§ **Extrait fourni**:
▬▬▬▬▬▬▬▬▬▬
Pékin ne perd pas le Nord

La Chine cherche à tout prix à peser dans cette région éloignée de ses côtes. Première exportatrice mondiale de produits manufacturés, elle rêve, avec la fonte des glaces, d’un passage le long de la Russie. Dévoreuse d’hydrocarbures, elle lorgne les réserves d’une zone très riche en gisements.

Comme d’habitude, ils sont arrivés en nombre. Quatre hauts fonctionnaires chinois, venus spécialement de Pékin pour assister, il y a trois mois, à Stockholm, à la conférence annuelle du Conseil de l’Arctique, où les représentants de huit pays proches de la zone polaire (1) abordent des questions régionales telles que l’environnement ou le droit de la pêche.

Un gain de 6 400 kilomètres et de 180 000 dollars

Et, comme d’habitude, les Chinois se sont assis à l’écart, stylo et carnet de notes à la main.  » Ils sont sérieux comme des papes et ne ratent jamais une réunion, raconte un diplomate familier de ces grands raouts – et, du reste, guère surpris par leur assiduité. Ils ont un but, ne s’en cachent pas et mettent tout en £uvre pour l’atteindre.  » En l’occurrence, décrocher le statut, très convoité, d’observateur permanent. Seuls six pays, dont la France, le détiennent. Il ne permet pas de voter ni même de prendre la parole durant les assemblées. Mais il confère une vraie légitimité sur les questions polaires. Exactement ce que cherche Pékin, dont l’intérêt pour le Grand Nord ne cesse de croître.
▬▬▬▬▬▬▬▬▬▬
§ **Données recueillies**:
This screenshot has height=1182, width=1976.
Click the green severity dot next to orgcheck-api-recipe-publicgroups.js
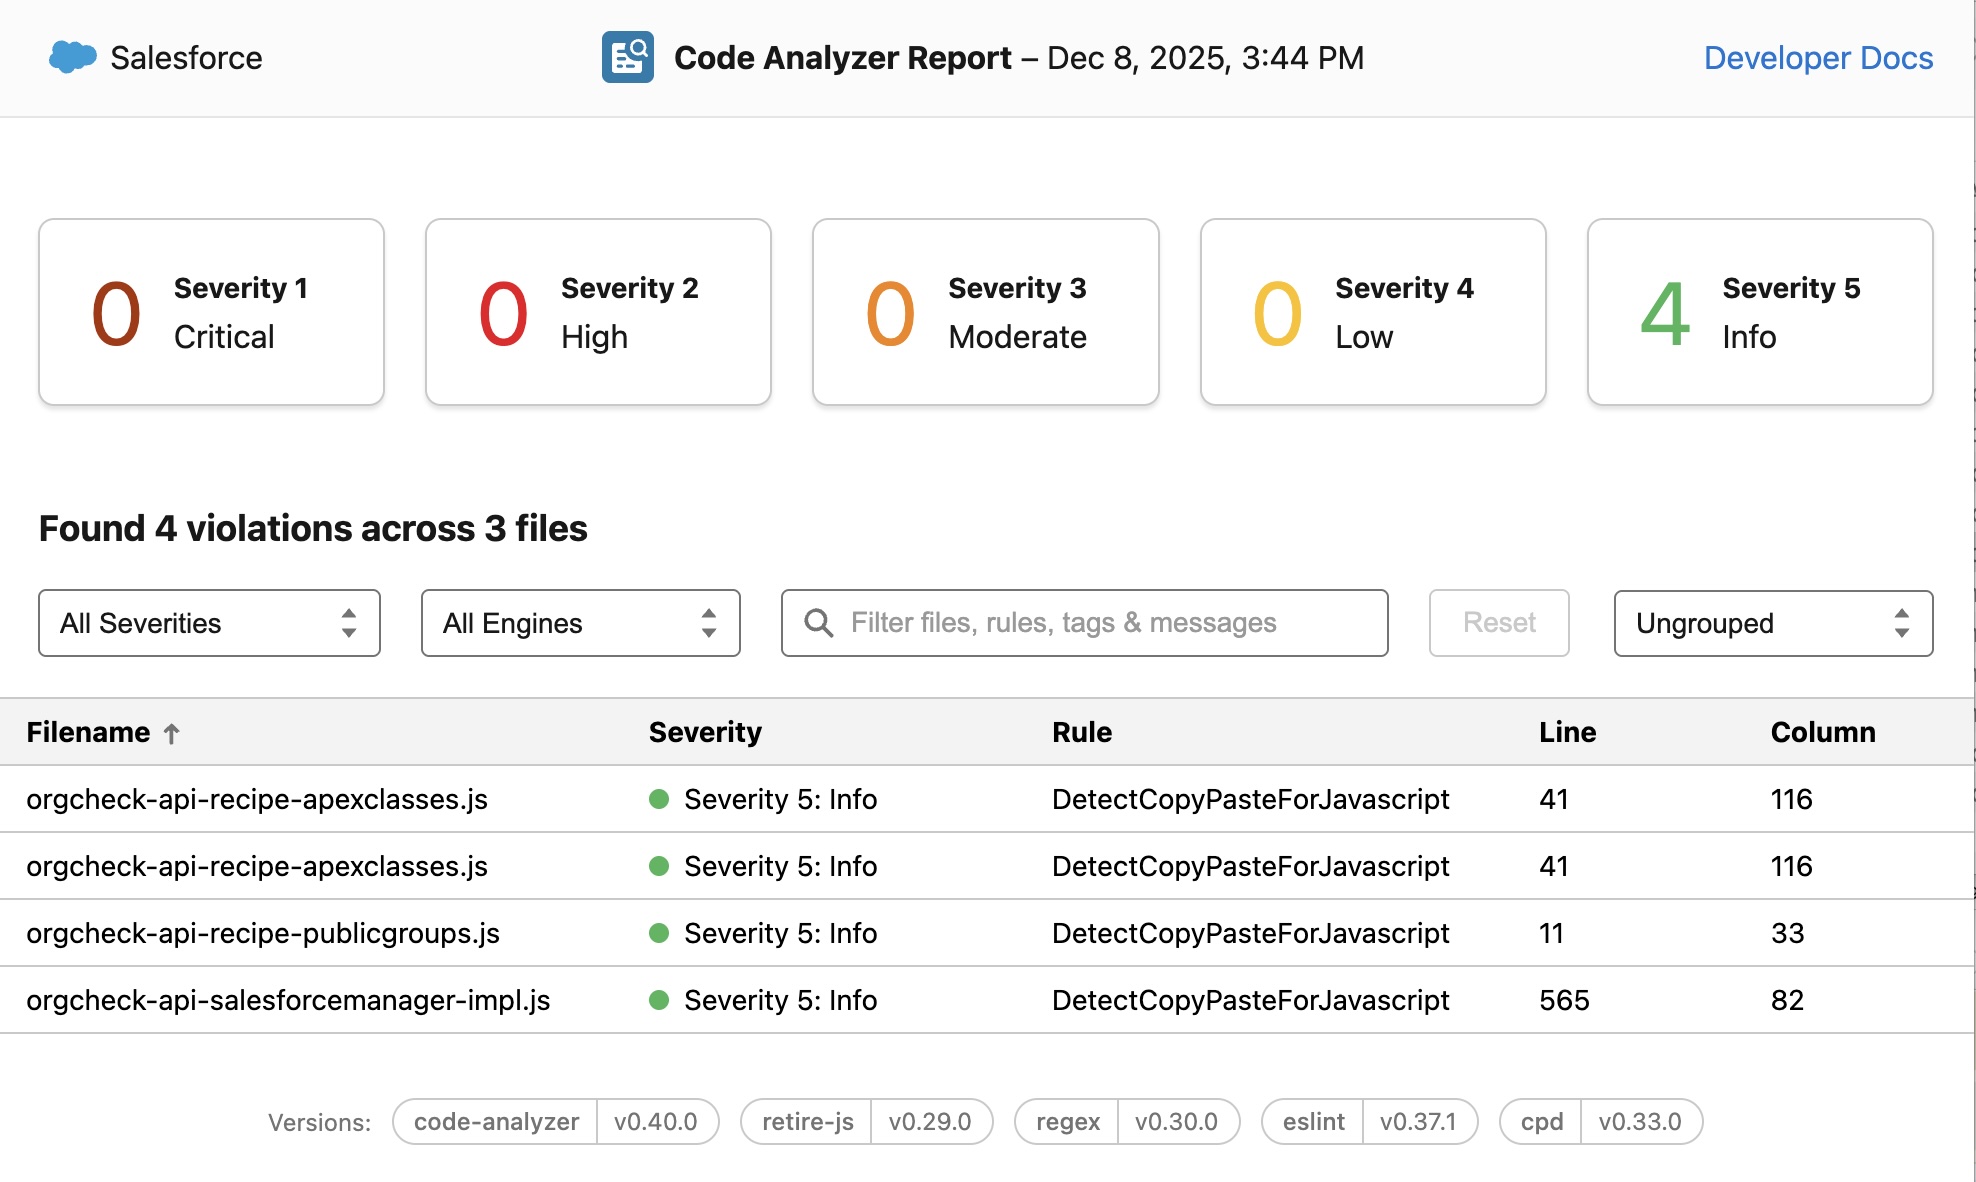pyautogui.click(x=660, y=933)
▬▬▬▬▬▬▬▬▬▬
§ **Consigne 1**:
Dressez la liste de tous les pays nommés dans l'extrait fourni.
§ **Consigne 2**:
D'après l'extrait fourni, combien de hauts fonctionnaires chinois ont assisté à la conférence de Stockholm ?
§ **Consigne 3**:
Recopiez s'il vous plaît le passage de l'extrait fourni allant de "Pékin ne perd" à "de la pêche.".

§ **Réponse 1**:
la Chine
la Russie
la France

§ **Réponse 2**:
Quatre.

§ **Réponse 3**:
Pékin ne perd pas le Nord

La Chine cherche à tout prix à peser dans cette région éloignée de ses côtes. Première exportatrice mondiale de produits manufacturés, elle rêve, avec la fonte des glaces, d’un passage le long de la Russie. Dévoreuse d’hydrocarbures, elle lorgne les réserves d’une zone très riche en gisements.

Comme d’habitude, ils sont arrivés en nombre. Quatre hauts fonctionnaires chinois, venus spécialement de Pékin pour assister, il y a trois mois, à Stockholm, à la conférence annuelle du Conseil de l’Arctique, où les représentants de huit pays proches de la zone polaire (1) abordent des questions régionales telles que l’environnement ou le droit de la pêche.